God Damn the Pusher!

"God Damn the Pusher" is the title of a song written by Hoyt Axton and performed by John Kay and Steppenwolf back in 1968.

The reason I mention this tune is because it can be just as relevant today, but in a totally different way.

The "Pushers" I am referring to are the Televangelist and Evangelists here in North America and the Islamic Fundamentalist Clergy in the Muslim world.

Both groups are doing just as much harm as the drug pusher because they advocate the "Drug" of extremist religion.

It doesn't matter whether it's a rally call against modern science, reason and evolution, or the blare of trumpets proclaiming a particular version of Islamic Jihad, they are a drug that the masses can well do without!

The only real defense we have against these "fundamentalists and extremists" is constant vigilance and a sane and reasoned approach to their attempts to lead us down the garden path. (That would be the Garden of Eden boys and girls!)

I mention this because I ran across a book the other day that very closely mirrors my own views in the book "The Plain Truth About God-101."

It's by an guy you may have heard about, Christopher Hitchens.

There is no question that Christopher Hitchens is very smart, very well-read, very outspoken and, more often than necessary, very obnoxious. (Gee, a guy after my own heart!)

All this is fine if you enjoy hearing him defend the Iraq war, but perhaps less so when he mounts a caustic attack on organized religion, as he does in his best-selling new book GOD IS NOT GREAT: How Religion Poisons Everything.

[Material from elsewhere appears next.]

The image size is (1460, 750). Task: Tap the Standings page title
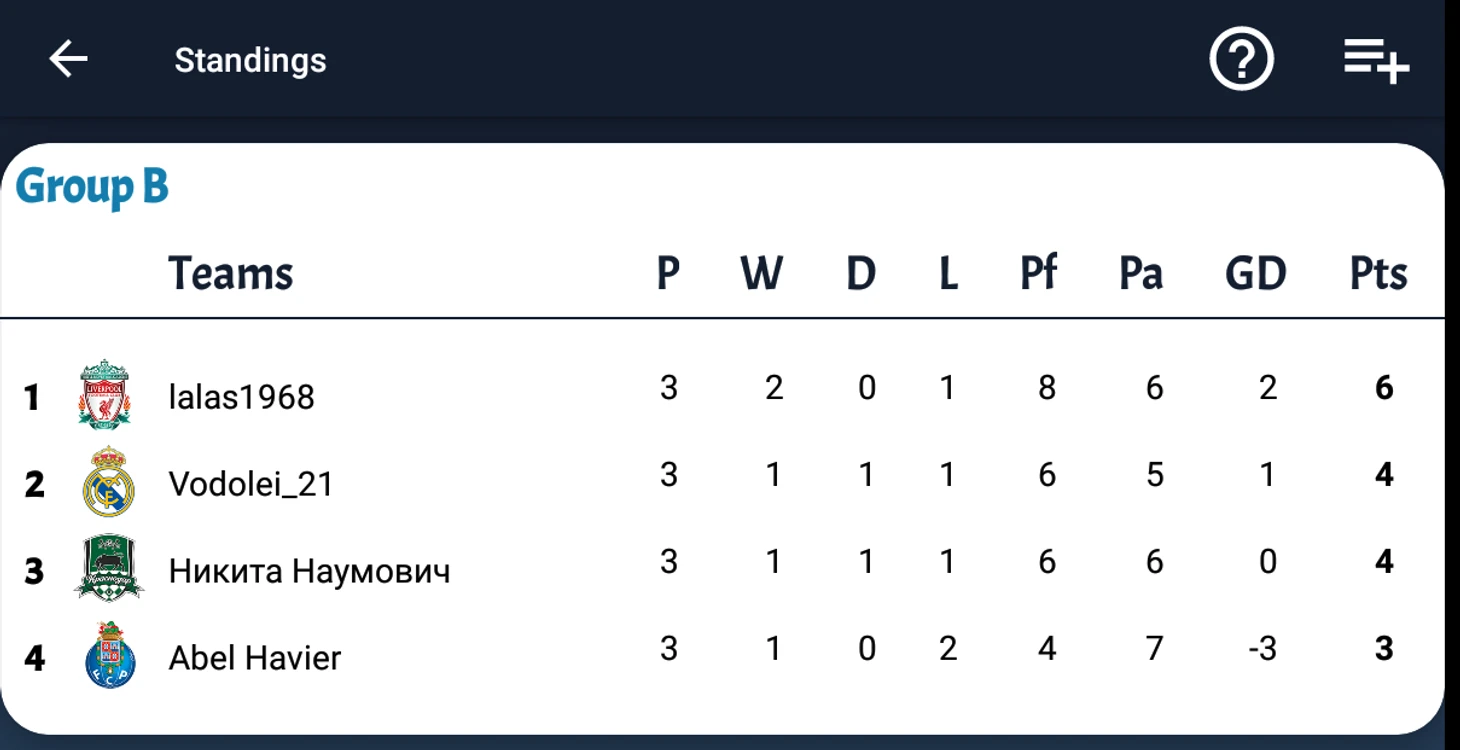tap(251, 61)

A formidable debater, Hitchens recently appeared on Fox News' Hannity and Colmes, managing the difficult trick of offending the liberal Colmes and reducing the conservative Hannity to stuttering incoherence.

Hitchens seldom fails to deliver an impressive performance, and he does so in God Is Not Great, where the arguments are brilliant and the language marvelously crafted.

If one is disposed to his point of view, it's a terrific read. Certainly it's the best of the recent assaults on organized religion from Richard Dawkins, Sam Harris and Daniel C. Dennett.

Those who are planning a visit to the new Creation Museum in Kentucky or whose faith needs to be kept under lock and key are not likely to read this book. But those with a serious interest in the psycho-sociology of religion as a flawed human institution will find much to ponder here.

After all, we do live at a time when people who passionately believe God is great have no problem flying passenger planes into New York skyscrapers.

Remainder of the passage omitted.